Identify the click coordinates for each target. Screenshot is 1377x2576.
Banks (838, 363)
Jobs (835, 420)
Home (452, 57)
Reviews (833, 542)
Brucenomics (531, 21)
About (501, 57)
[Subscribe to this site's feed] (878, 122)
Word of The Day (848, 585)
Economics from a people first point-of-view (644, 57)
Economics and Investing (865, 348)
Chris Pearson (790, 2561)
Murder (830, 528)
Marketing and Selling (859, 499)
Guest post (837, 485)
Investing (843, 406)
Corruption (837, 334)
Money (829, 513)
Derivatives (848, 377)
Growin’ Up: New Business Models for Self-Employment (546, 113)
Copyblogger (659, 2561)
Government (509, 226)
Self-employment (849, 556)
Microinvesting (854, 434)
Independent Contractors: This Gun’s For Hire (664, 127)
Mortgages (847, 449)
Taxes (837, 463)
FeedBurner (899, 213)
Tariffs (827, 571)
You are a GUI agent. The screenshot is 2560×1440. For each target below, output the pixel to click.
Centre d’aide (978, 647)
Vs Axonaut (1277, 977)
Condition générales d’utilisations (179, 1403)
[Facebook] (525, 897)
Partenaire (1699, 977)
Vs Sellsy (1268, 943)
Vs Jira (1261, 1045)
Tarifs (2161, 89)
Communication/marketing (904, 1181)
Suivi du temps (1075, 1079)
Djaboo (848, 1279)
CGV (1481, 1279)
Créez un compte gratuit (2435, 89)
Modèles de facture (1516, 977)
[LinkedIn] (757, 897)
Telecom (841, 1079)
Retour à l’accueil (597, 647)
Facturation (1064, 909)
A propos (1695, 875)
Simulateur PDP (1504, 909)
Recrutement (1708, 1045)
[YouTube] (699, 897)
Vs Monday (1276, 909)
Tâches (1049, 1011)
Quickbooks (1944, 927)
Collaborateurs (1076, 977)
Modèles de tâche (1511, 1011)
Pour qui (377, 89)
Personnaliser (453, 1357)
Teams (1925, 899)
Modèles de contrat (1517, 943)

WORK REQUIRED
Across all the entries, count the lines that contain "target", and state nothing but the total.

RESPONSE FOR THIS EXERCISE
2